> _Document extract_:
════

Abstract
Cubilin, (CUBN; also known as intrinsic factor-cobalamin receptor [Homo sapiens Entrez Pubmed ref NM_001081.3; NG_008967.1; GI: 119606627]), located in the epithelium of intestine and kidney acts as a receptor for intrinsic factor – vitamin B12 complexes. Mutations in CUBN may play a role in autosomal recessive megaloblastic anemia. The current study investigated the possible role of CUBN in evolution using phylogenetic testing. A total of 588 BLAST hits were found for the cubilin query sequence and these hits showed putative conserved domain, CUB superfamily (as on 27th Nov 2012). A first-pass phylogenetic tree was constructed to identify the taxa which most often contained the CUBN sequences. Following this, we narrowed down the search by manually deleting sequences which were not CUBN. A repeat phylogenetic analysis of 25 taxa was performed using PhyML, RAxML and TreeDyn softwares to confirm that CUBN is a conserved protein emphasizing its importance as an extracellular domain and being present in proteins mostly known to be involved in development in many chordate taxa but not found in prokaryotes, plants and yeast.. No horizontal gene transfers have been found between different taxa.
Keywords: Cubilin, CUBN, Amino acid sequences, Phylogeny, Sequence alignment
Background
Cubilin (CUBN, also known as intestinal intrinsic factor receptor or intrinsic factor-cobalamin receptor or intrinsic factor-vitamin B12 receptor), acts as a co-transporter and helps in the uptake of lipoprotein, vitamin and iron. It functions as a transporter in many absorptive epithelia (intestine, renal proximal tubules and embryonic yolk sac) [1]. A potential role of mutations in CUBN gene has been hypothesized to play a role in the etiology of autosomal recessive megaloblastic anemia [2]. This hereditary condition is also known as MGA1 Norwegian type or Imerslund-Grasbeck syndrome. The disease is characterized by defective absorption of vitamin B12 and impaired function of the enzyme thymidine synthase; therefore, DNA synthesis, particularly during erythropoiesis is affected [1, 3]. Cubilin interacts with megalin in a calcium dependent manner by forming a dual-receptor complex called cubam which facilitates the uptake of specific ligands like hemoglobin, uteroglobin etc. [4]. In addition, CUBN also controls and facilitates endocytosis of various ligands [5, 6]. In the proximal tubule cells, cubilin helps in reabsorption of vitamin D binding protein from glomerular filtrates and assists in the synthesis of 1α,25-dihydroxyvitamin D(3) [7, 8]. In addition, a missense mutation in CUBN gene was found to alter the levels of [9].

════

> _Information given_:
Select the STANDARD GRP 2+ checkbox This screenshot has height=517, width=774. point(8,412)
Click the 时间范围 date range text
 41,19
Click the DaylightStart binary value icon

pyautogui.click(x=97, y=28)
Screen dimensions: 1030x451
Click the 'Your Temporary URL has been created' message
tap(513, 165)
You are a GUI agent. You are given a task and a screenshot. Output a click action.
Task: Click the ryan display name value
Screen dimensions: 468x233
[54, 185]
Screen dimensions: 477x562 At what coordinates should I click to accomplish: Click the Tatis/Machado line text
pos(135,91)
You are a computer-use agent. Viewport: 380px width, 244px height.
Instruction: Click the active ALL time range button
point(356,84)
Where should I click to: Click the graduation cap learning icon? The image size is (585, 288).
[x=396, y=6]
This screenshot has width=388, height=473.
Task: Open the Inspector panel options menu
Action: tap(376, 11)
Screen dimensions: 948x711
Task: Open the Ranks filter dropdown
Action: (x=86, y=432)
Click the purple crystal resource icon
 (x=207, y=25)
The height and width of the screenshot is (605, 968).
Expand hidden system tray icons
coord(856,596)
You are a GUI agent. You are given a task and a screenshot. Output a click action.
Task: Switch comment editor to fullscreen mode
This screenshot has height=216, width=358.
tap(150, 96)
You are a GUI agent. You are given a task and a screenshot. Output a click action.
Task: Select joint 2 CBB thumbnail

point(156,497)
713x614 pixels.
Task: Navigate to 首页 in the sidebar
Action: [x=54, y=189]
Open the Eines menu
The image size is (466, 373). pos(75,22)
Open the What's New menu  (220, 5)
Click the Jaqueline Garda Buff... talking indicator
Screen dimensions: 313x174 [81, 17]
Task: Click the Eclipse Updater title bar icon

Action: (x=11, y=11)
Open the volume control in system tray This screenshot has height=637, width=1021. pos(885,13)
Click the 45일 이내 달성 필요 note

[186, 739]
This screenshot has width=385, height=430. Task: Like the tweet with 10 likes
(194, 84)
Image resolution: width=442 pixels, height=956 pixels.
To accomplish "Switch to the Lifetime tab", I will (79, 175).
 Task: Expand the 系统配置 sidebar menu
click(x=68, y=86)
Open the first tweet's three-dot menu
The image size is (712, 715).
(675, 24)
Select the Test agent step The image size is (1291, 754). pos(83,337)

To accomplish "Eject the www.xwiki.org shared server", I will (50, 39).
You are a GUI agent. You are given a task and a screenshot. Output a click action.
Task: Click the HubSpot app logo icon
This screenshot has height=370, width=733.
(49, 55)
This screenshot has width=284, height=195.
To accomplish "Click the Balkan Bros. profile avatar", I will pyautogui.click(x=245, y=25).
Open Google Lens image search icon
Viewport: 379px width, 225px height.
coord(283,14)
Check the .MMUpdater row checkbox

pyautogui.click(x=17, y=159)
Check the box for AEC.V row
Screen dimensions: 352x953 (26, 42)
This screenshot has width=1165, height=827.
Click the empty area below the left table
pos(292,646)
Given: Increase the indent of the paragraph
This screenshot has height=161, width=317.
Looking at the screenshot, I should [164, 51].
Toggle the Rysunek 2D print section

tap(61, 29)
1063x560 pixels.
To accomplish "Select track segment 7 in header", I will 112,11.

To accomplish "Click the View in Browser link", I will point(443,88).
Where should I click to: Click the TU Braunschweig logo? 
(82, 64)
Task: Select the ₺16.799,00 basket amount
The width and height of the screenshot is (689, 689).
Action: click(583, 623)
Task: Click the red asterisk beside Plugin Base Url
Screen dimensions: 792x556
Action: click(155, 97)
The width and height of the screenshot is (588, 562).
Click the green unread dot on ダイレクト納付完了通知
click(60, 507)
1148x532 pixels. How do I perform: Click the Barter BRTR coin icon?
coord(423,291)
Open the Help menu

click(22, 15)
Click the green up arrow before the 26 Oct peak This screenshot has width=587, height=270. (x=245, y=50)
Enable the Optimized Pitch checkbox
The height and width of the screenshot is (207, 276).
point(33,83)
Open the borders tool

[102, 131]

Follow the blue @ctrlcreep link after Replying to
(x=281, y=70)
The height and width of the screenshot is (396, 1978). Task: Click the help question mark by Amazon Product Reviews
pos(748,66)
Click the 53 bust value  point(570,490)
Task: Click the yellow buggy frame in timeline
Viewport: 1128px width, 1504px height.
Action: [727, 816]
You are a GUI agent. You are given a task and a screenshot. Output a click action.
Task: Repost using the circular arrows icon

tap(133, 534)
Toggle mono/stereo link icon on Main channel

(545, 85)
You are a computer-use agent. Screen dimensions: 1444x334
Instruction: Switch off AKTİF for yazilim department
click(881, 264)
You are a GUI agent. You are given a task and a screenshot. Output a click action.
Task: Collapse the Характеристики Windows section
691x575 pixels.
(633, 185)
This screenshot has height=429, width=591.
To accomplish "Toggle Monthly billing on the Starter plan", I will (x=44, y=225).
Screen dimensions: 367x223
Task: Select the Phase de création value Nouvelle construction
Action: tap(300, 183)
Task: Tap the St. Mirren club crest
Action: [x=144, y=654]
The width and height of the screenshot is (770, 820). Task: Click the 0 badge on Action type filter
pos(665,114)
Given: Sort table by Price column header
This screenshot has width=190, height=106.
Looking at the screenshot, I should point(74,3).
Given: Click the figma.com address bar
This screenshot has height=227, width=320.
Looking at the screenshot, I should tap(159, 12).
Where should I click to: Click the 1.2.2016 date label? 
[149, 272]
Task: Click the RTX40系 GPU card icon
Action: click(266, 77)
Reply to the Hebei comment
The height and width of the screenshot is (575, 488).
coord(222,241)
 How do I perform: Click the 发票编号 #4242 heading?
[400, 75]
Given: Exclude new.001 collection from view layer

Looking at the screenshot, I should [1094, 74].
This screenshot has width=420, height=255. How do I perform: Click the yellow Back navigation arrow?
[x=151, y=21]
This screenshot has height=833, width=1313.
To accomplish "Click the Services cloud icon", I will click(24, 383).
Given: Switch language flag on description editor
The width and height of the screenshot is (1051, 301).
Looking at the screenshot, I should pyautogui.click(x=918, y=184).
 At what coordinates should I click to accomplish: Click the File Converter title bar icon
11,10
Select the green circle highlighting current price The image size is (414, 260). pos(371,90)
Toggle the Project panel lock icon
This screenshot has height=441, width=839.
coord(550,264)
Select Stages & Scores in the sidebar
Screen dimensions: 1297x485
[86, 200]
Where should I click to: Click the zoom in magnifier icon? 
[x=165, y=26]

════

> _Exercise 1_: Which software programs does the cubilin article name for its repeat phylogenetic analysis of 25 taxa?
> _Exercise 2_: Carry the cubilin article forward, starting after its final sentence.
The rows have no connection to the cubilin article.

> _Answer area 1_: PhyML, RAxML and TreeDyn

> _Answer area 2_:
The cubilin protein has 27 CUB domains and 7 EGF-like domains and is coded by the human CUBN gene is located on chromosome 10 (10p12.31; 11933 bp mRNA; Entrez PubMed ref NM_001081.3; NG_008967.1; GI:119606627) and expressed as a 3623 amino acid, 460 kDa receptor [10]. The acquisition of CUBN in eukaryotes indicates one of the important events in evolution of cells. Because of the inherent role of CUBN as a transporter in many epithelia and its ability to facilitate absorption of hemoglobin and other important ligands, we aimed to understand if variance in this gene exists among in various organisms using a phylogenetic analysis of published protein sequences.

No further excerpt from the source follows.